Tested – Marin Wolf Ridge
An enduro bike that’s hungry like the wolf
Marin is a company that’s been building bikes as long as we’ve been covering them, and that’s a long time—over 30 years. When Marin set out to build its new long-travel trailbike, it wanted something that drew from the company’s years of experience and would quench riders’ desires for suspension perfection. What Marin’s engineers came up with was a bike they claim can climb as well as it descends and shifts the paradigm that travel defines a bike’s category. Basically, the Wolf Ridge was built to rule any trail you can throw at it. We brought one of these unconventional-looking carbon beauties to the trails in SoCal to see if it could live up to the impressive claims.
WHO IS IT MADE FOR?
The Wolf Ridge is a long-travel machine, but that doesn’t mean it’s afraid to climb to the top of any hill and earn the descent. It’s as comfortable on fast and flowy terrain as it is on rough and rocky stuff. It could be pressed into doing some laps at the bike park, and while the weight and travel keep it from being a contender on an XC trail, it can certainly be comfortable there too. This bike can handle a wide range of trails.
WHAT IS IT MADE FROM?
Marin builds the Wolf Ridge from unidirectional carbon fiber top to bottom, and it comes with 160 millimeters of travel. The designers partnered with a company called Nail’d that helped them dial in the unique and unconventional-looking suspension package. What they came up with is a system they claim is revolutionary. It is called Nail’d R3ACT 2PLAY. Basically, the multi-link suspension is designed to be active and plush but not make you miss your hardtail on the descents.
The Wolf Ridge also comes with the geometry numbers you’d expect on a new-school enduro bike, including a slack 66.5-degree head angle, relatively long front center and relatively short chainstays. Marin then adds niceties like Boost spacing front and rear, internal cable routing throughout and ample tire clearance.
WHICH COMPONENTS STAND OUT?
The Wolf Ridge Pro model comes to the table with a dialed SRAM 12-speed drivetrain and Fox suspension front and rear.

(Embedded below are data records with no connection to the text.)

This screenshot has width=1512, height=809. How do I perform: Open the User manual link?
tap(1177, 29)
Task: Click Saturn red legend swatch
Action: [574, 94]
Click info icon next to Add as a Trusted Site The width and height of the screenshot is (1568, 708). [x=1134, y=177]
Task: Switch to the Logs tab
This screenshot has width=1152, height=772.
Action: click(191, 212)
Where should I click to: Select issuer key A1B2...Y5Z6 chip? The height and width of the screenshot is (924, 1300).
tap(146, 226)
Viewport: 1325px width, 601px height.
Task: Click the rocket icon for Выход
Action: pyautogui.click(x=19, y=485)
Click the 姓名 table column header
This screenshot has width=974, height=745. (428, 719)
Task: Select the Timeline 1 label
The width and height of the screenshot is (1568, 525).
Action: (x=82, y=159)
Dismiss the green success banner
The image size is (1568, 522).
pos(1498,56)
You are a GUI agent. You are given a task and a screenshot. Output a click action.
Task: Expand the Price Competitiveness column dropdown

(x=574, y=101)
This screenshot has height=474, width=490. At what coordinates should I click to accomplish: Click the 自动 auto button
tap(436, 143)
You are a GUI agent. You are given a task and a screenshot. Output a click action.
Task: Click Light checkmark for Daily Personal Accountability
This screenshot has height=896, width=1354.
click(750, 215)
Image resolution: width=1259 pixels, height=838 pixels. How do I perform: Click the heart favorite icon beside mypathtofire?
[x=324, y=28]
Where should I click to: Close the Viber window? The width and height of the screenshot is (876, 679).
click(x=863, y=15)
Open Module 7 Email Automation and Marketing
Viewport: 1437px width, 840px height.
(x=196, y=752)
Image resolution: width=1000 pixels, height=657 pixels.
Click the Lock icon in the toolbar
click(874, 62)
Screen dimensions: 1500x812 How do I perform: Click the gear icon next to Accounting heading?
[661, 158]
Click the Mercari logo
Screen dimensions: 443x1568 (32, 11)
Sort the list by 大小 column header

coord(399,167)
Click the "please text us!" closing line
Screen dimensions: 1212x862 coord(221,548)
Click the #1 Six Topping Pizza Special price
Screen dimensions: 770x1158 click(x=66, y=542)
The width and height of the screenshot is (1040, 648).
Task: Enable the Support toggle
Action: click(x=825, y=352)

It’s hard to poke a hole in either of those, as they have both provided nearly flawless performance on many of our test bikes. Marin then takes it slightly off the beaten path with E*thirteen wheels and WTB tires, both of which have also held up to our flogging, providing ample stiffness and traction.
HOW DOES IT PERFORM?
Suspension setup: The suspension is unique-looking, no question about it. Pull up to a trailhead with this thing and it’s going to cause some rubbernecking. The massive swingarm is bolted to the front triangle via two long aluminum rockers, which we initially thought would cause flex issues, but the bike proved stiff and predictable once on the trail, and the setup was surprisingly easy.
Moving out: The Wolf Ridge uses a long front triangle and short stem to keep the handling in check. While the standover height may not be the lowest in the category, it didn’t give any of our test riders an issue.
Climbing: Marin gave us an early version of the bike, one that came with a compression lever on the shock. The production models won’t have that, because Marin doesn’t believe the bike needs one thanks to some clever engineering with the suspension. We agree. We never felt the need to reach for the “climb switch” during our testing. The suspension delivered a solid platform for efficient climbing, even when set to full open. While it’s not the most efficient machine we’ve ever tested, it could certainly hang with most of the “enduro” bikes we’ve tested.
Cornering: This bike is slack and low, so it corners like a mini downhill bike. The front end is kicked out, but that only gives it more confidence on high-speed trails. In switchbacks, the short chainstays help to guide the otherwise slack bike through.
Descending: The Wolf Ridge is hungry for the descents. The suspension is plush and active with no brake jack or pedaling input, meaning it works well whether you’re on the gas or on the brakes. While the linkage may look unconventional, it performs similarly to many other dual-link bikes we’ve tested. It can hang with the top bikes in its class, thanks to its predictable and plush performance.
TRICKS, UPGRADES OR TIPS?
The Wolf Ridge requires relatively high pressure in the shock to work properly. It is also very sensitive to small changes in
pressure. We took several rides to dial in the feel at about 30-percent sag, and that was nearly 30 psi higher than rider weight.
The Deity stem and handlebar have an excellent feel and a length and width that match the bike perfectly. Don’t worry about upgrading those any time soon.
And, don’t get hung up on the aesthetics of the Wolf Ridge. It works quite well.
This is a solid bike. The huge swingarm is a polarizing feature, but it allowed Marin to develop a bike that pushes the envelope with a new suspension design that works quite well, especially for its intended purpose. This thing is more than happy to push uphill without punishing you and can shred the descents with plush travel and competent geometry. Its unconventional looks will win over many riders but will likely be panned by some. Either way, this thing is going to turn heads, and those turned heads will probably belong to riders you are ripping past.